Us lot do almost all of our shopping online, more than any other age group. Let’s be honest, it’s easier! I understand my mother’s point that I can’t feel the shirt and try it on like I could if it was in my hands in the shop, but being able to sit in bed while ordering, and often buy it for a lower price than in the shop… is too tempting to resist. If you are selling a product, whether tangible or digital, or a service, then you simply have to tap into the virtual marketplace. You would be mad not to!
There are a few key points to remember when creating a good online shopping platform. Firstly, you have to make sure to include some nice pictures showing off the qualities of the product and make sure to include a nice description so that the consumer knows as much about the product as possible. This way you will get the shop feel that mum is looking for. Keep the purchasing process simple and ask the customer to fill in as few details as possible. For example, you could provide a time-saving option for customers to purchase your products as a guest rather than having to create an account, thus leading to more purchases. We also love coupons. 90% of Generation Y’ers use discount coupons, so take advantage of this!
The key point here: make your product easily accessible and well-defined online, with a simple purchasing process.
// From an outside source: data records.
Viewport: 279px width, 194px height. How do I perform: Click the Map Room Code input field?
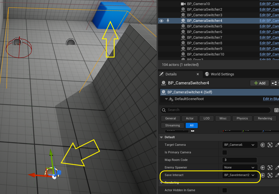(x=239, y=160)
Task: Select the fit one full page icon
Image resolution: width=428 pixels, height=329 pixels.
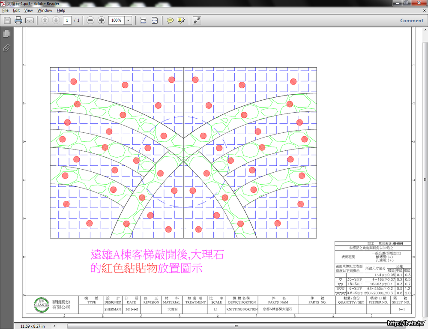Action: [x=155, y=20]
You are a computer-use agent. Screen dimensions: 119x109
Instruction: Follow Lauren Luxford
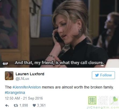(x=103, y=75)
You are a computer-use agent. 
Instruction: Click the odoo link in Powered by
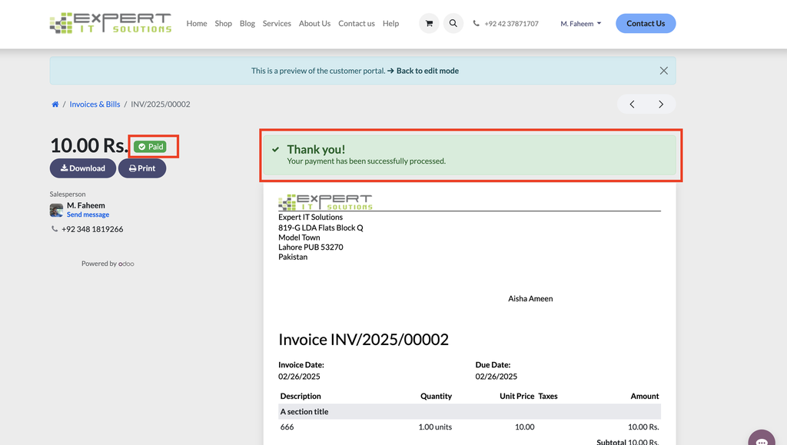(x=126, y=263)
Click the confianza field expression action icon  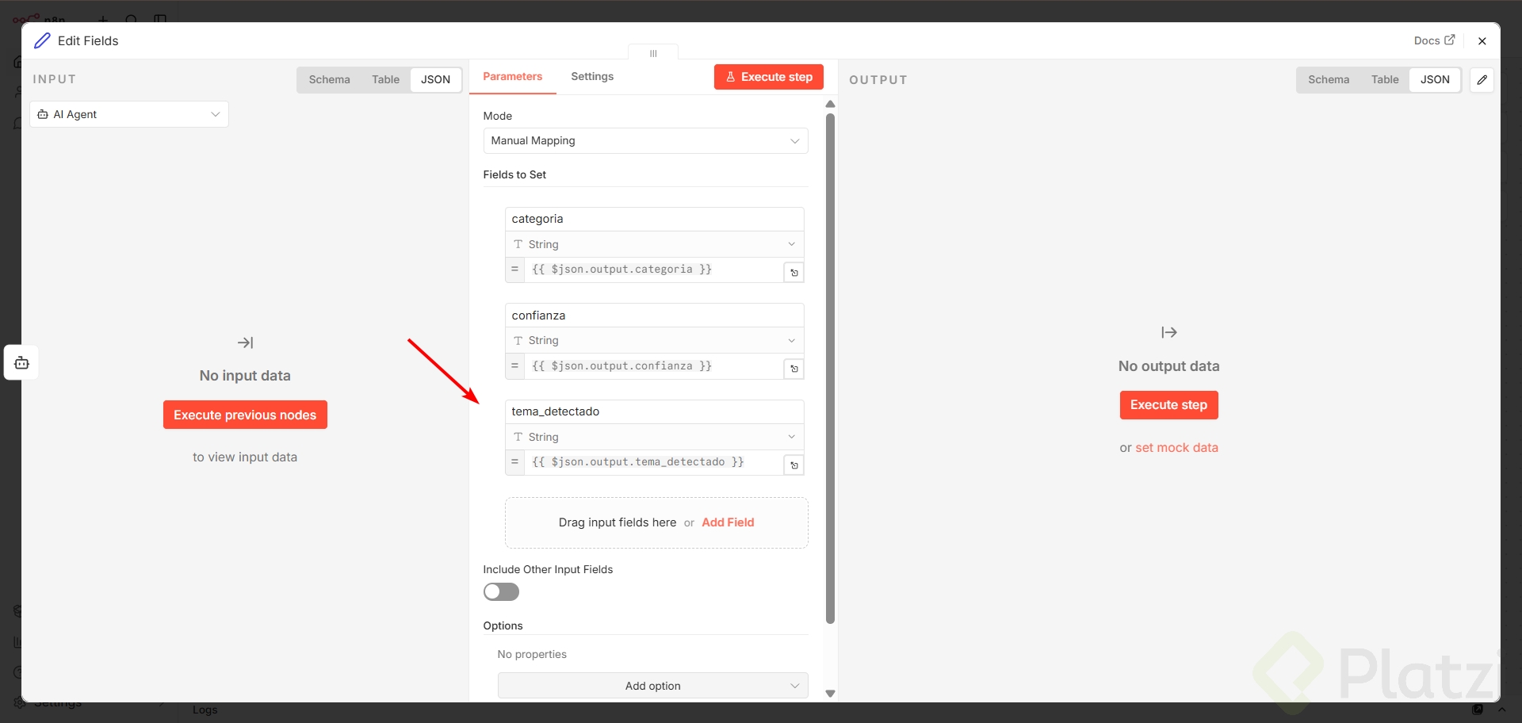click(x=794, y=369)
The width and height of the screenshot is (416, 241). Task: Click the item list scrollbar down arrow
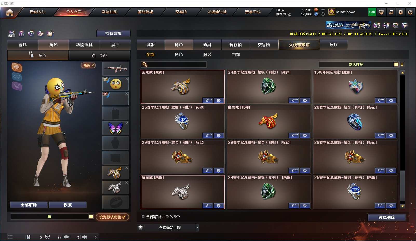(402, 206)
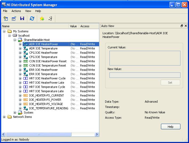Click the CON IOE HeaterPower Reset TF icon
The width and height of the screenshot is (189, 143).
point(26,61)
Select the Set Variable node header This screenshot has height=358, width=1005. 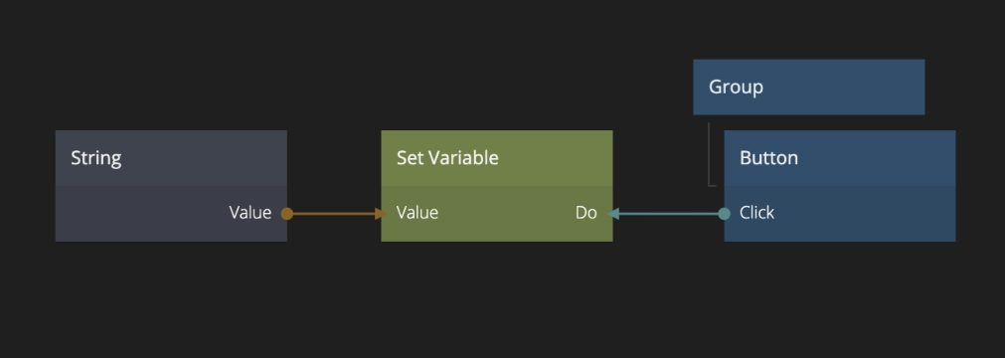point(497,158)
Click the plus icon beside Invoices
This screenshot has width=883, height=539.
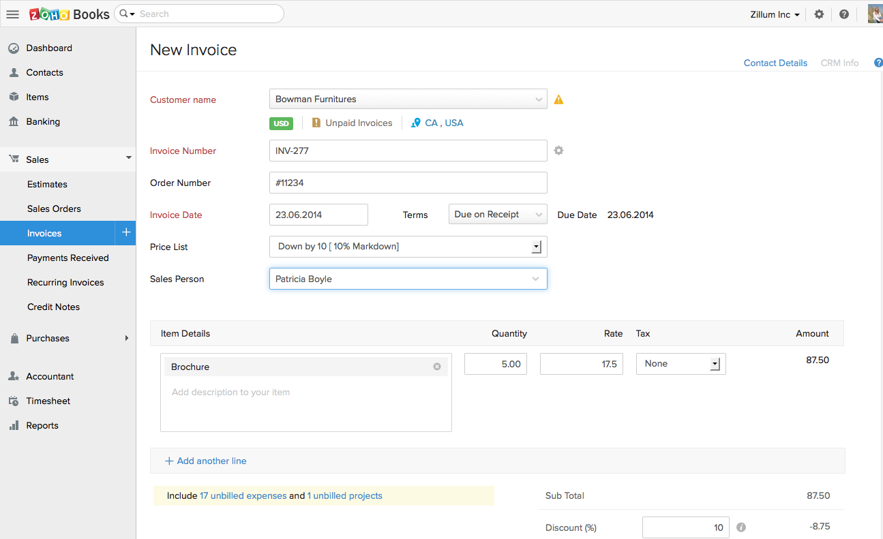tap(125, 233)
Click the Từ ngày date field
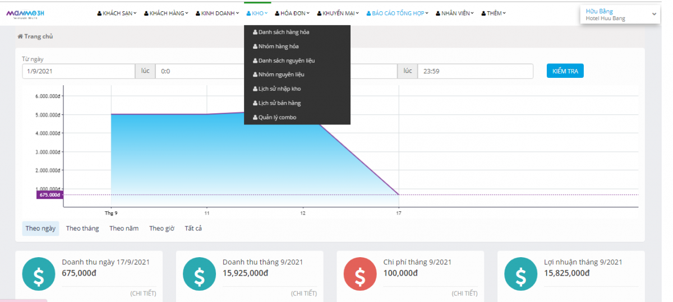673x302 pixels. tap(78, 72)
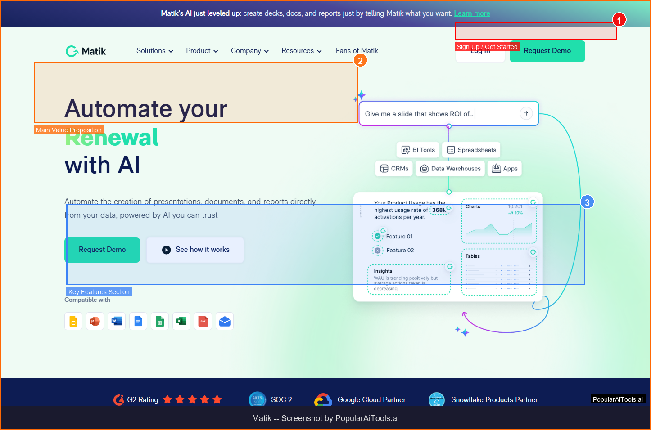Toggle the checked Feature 01 indicator
This screenshot has height=430, width=651.
coord(378,236)
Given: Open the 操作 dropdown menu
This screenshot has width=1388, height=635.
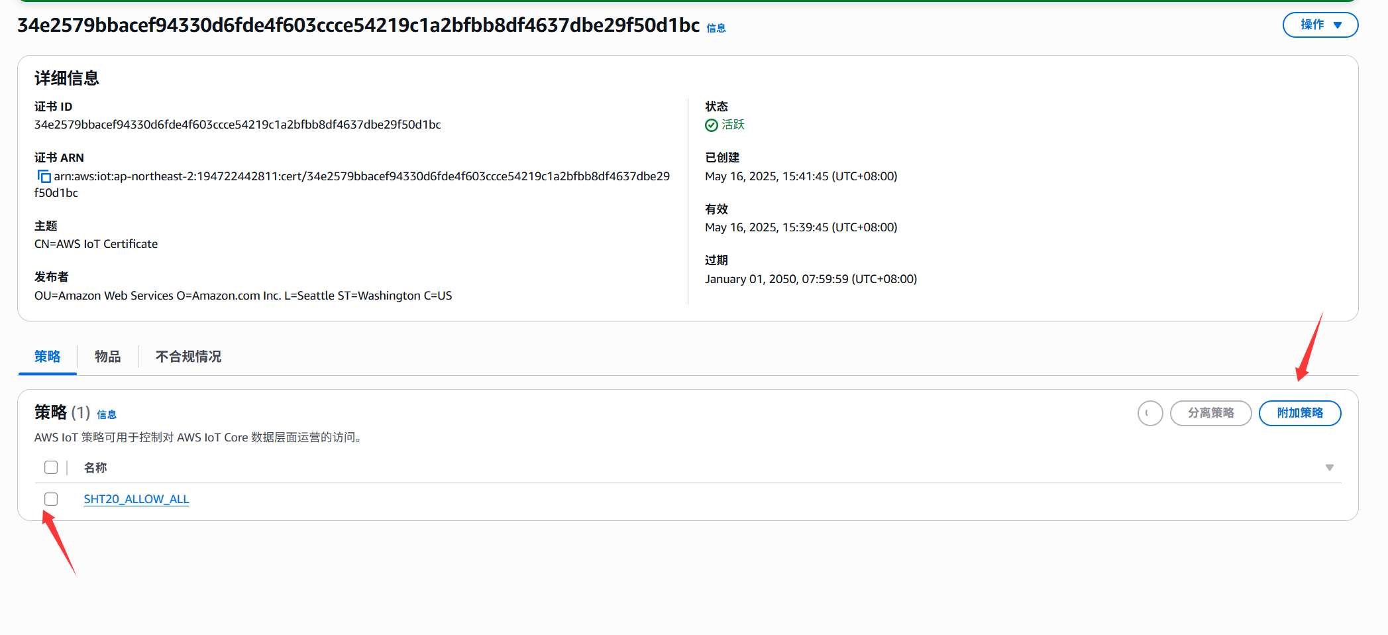Looking at the screenshot, I should point(1320,25).
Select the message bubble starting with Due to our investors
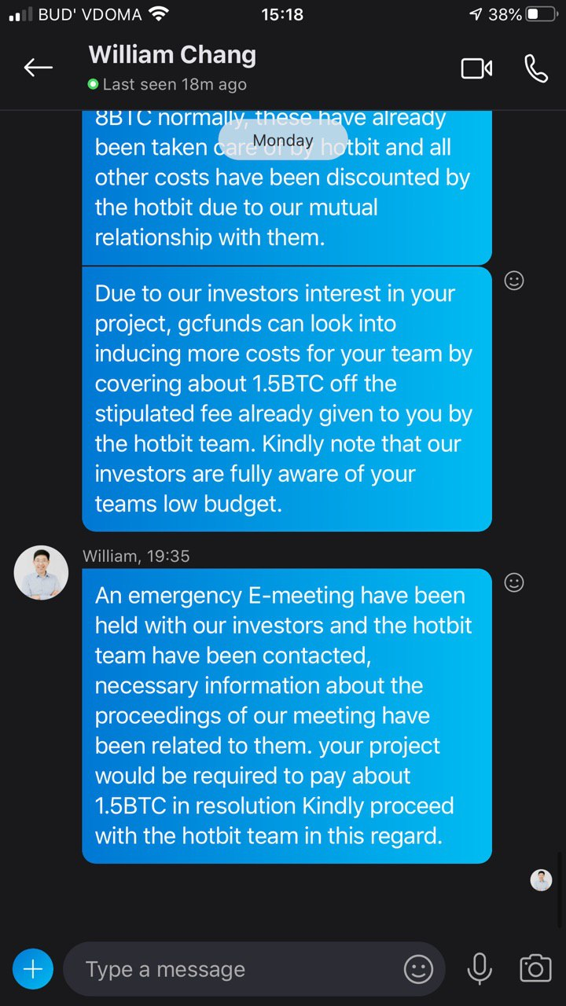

Tap into the online purchasing market, which we use extensively, and expect some major success in your campaigns.
The Internet moves at a fast pace and its trends are frequent and ever-changing. Rather than investing huge quantities of money on one “stagnant” advertising campaign, you will be better off if you can diversify and quickly adapt to current trends. It’s a lot of work, but the goal is to constantly refresh your ads. Obviously, it’s easier to make updates quickly to digital advertisements. I have included this as one of my top tips because we as Generations Y & Z’ers don’t like all the generic adverts that we see all the time, and we see through them quite quickly. So if someone makes an effort to create a different advert with language that we can relate to then it immediately makes us like that product or brand better.
We as Generation Y and Z’ers have the attention spans of goldfish, are too lazy to read, and require constant changes of advertising techniques that apparently worked fantastically on past generations. Gosh, we sound difficult! But we are here to stay, so figuring out how to get our attention is critical for your marketing strategy.
But let’s change our perspective for a minute. My generation’s preference for digital is actually a good thing for you because creating digital ads is cheaper than traditional ads. And if you happen to get lucky with an advert that goes viral then you could be a social success within hours. The challenge is on you to make an engaging, visual, funny, shareable ad, but when you do, we will make your job a lot easier by using social media to do the marketing for you. So maybe, just maybe, we’re not that difficult!
The five points I’ve mentioned are not the be all end all, but they are a great place to start if you’re trying to get your marketing message to me and my generation. The most important points: be striking, and get us talking and thinking, and you are on your way to success.